Topk – largest k elements by sample value
topk(k, <metric_expression>)
Examples
Top 5 CPU usage metrics
topk(5, sum(rate(container_cpu_usage_seconds_total[5m])) by (container_name))
This query calculates the rate of CPU usage for each container over the last 5 minutes, sums it up by container_name
, and then returns the top 5 containers with the highest CPU usage.
Top 10 HTTP Request Rates
topk(10, sum(rate(http_requests_total[5m])) by (instance))
This query calculates the rate of HTTP requests for each instance over the last 5 minutes and then returns the top 10 instances with the highest request rates.
Request rate
Throughput
Note: below examples are true for the span metrics generated with the Otel connector.
Rate of processed requests can be queries as follows:
sum(rate(duration_seconds_count{job:<service_name>}[5m]))
The output timeseries is measured in requests per seconds (RPS).
If you prefer to see requests per minute (RPM) then multiply it by 60:
sum(rate(duration_seconds_count{job:<service_name>}[5m])) * 60
Hit rate
It might be interesting to look at the rate of hits the service.
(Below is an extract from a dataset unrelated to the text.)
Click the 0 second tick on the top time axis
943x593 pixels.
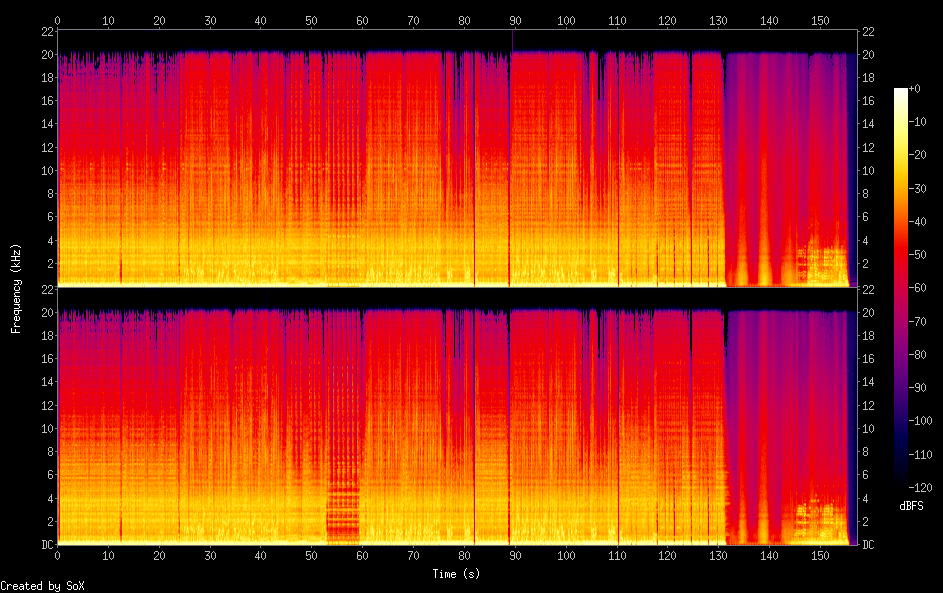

Ideally it should be close to the throughput. Throughput rate cannot be higher than the hit rate. As before – its hits per seconds.
sum(rate(calls_total{}[5m]))
P95 response duration
histogram_quantile(0.95, sum(rate(duration_seconds_bucket{span_kind=~"SPAN_KIND_SERVER|SPAN_KIND_CONSUMER", job=<service_name>} [5m])) by (le))